Microsoft Fabric features enabling SaaS applications
Next, we will look at ISV and SaaS specific requirements and how these are achieved in Microsoft Fabric:
Tenant isolation
Workspace based isolation is easy and the recommended way to segregate your tenant’s data in Microsoft Fabric. Workspaces isolate the data at a logical level. All the Lakehouses live in the same OneLake. What this means is that each Microsoft Fabric tenant comes with a OneLake, that under the hood is an ADLS Gen 2 account, where all the data will be stored. If your organization needs, besides customer analytics, internal analytics as well, you can create shortcuts from your Internal-Analytics workspace to the tenant workspaces and query that data without having to duplicate it.

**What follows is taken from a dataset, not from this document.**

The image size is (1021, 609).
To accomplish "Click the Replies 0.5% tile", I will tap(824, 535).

Each workspace is assigned to a Fabric capacity, which is a distinct pool of resources allocated to a Fabric instance. These capacities are the compute that powers all the Fabric experiences.

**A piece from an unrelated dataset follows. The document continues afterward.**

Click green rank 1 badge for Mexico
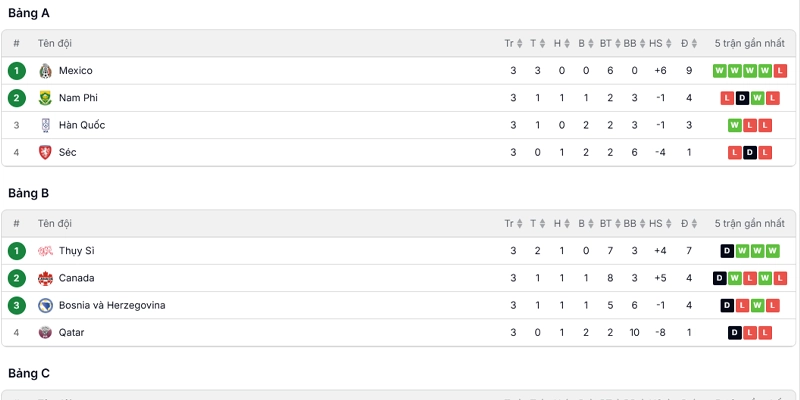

Capacities allow you, as an ISV, to share compute resources among your tenants. You can group multiple tenant workspaces to use the same capacity. You can also assign your big or premium tenants to bigger capacities, or individual capacities. The options here are multiple and you are given the flexibility to create a setup that makes the most sense to your business and requirements.
Tenant monitoring and billing
The Fabric Capacity Metrics app allows you to monitor storage and capacity utilization. As a SaaS vendor, the ability to monitor utilization is key to understanding how your tenants are using your service, if some are abusing the service, creating a noisy neighbor problem, or others are underutilizing it signaling potential attrition.

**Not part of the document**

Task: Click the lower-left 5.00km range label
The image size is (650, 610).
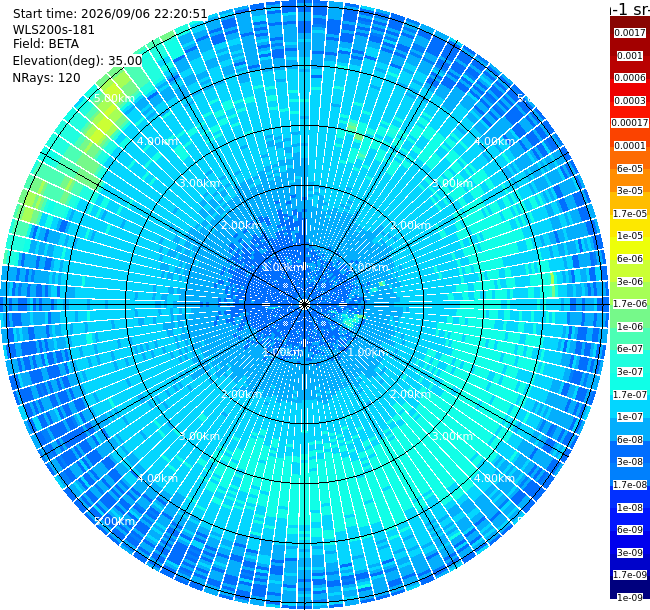Action: (x=114, y=521)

Besides leveraging this data to understand tenant utilization and behavior, you can also use it to estimate tenant consumption and determine whether you are billing your tenants proportional to their usage of the service.
Secure authentication of users and services
The following diagram shows the authentication flow for our scenario:
Skip this paragraph if you are not curious about why user-assigned managed identity support is a great evolution. To appreciate it, we need to know that a while ago to authenticate Power BI REST APIs you could only use service principal (or a master account which is not practical for the embed for your customer scenario). Creating a service principal per tenant is practically impossible for most ISVs. Imagine building a workspace per tenant model but having to use a single service principal to authenticate that workspace? This is how it happened for a while. However, there is a limit to how many workspaces can be assigned to a service principal before you start seeing performance degradation. That limit is 1000 workspaces for a service principal. To overcome this limitation, the Power BI team created service principal profiles. This is an elegant solution to this challenge.
However, now that managed identities are supported, you don’t have to worry about any of it. All operations on managed identities can be done with ARM templates, Azure CLI, PowerShell, REST APIs, and of course, Azure Portal. This means you can automate its provisioning as part of your tenant onboarding automation.
Conclusion
In this blog post, we looked at how Microsoft Fabric can be your go-to solution for customer analytics in SaaS solutions, and what are its features that make it uniquely compelling for ISVs.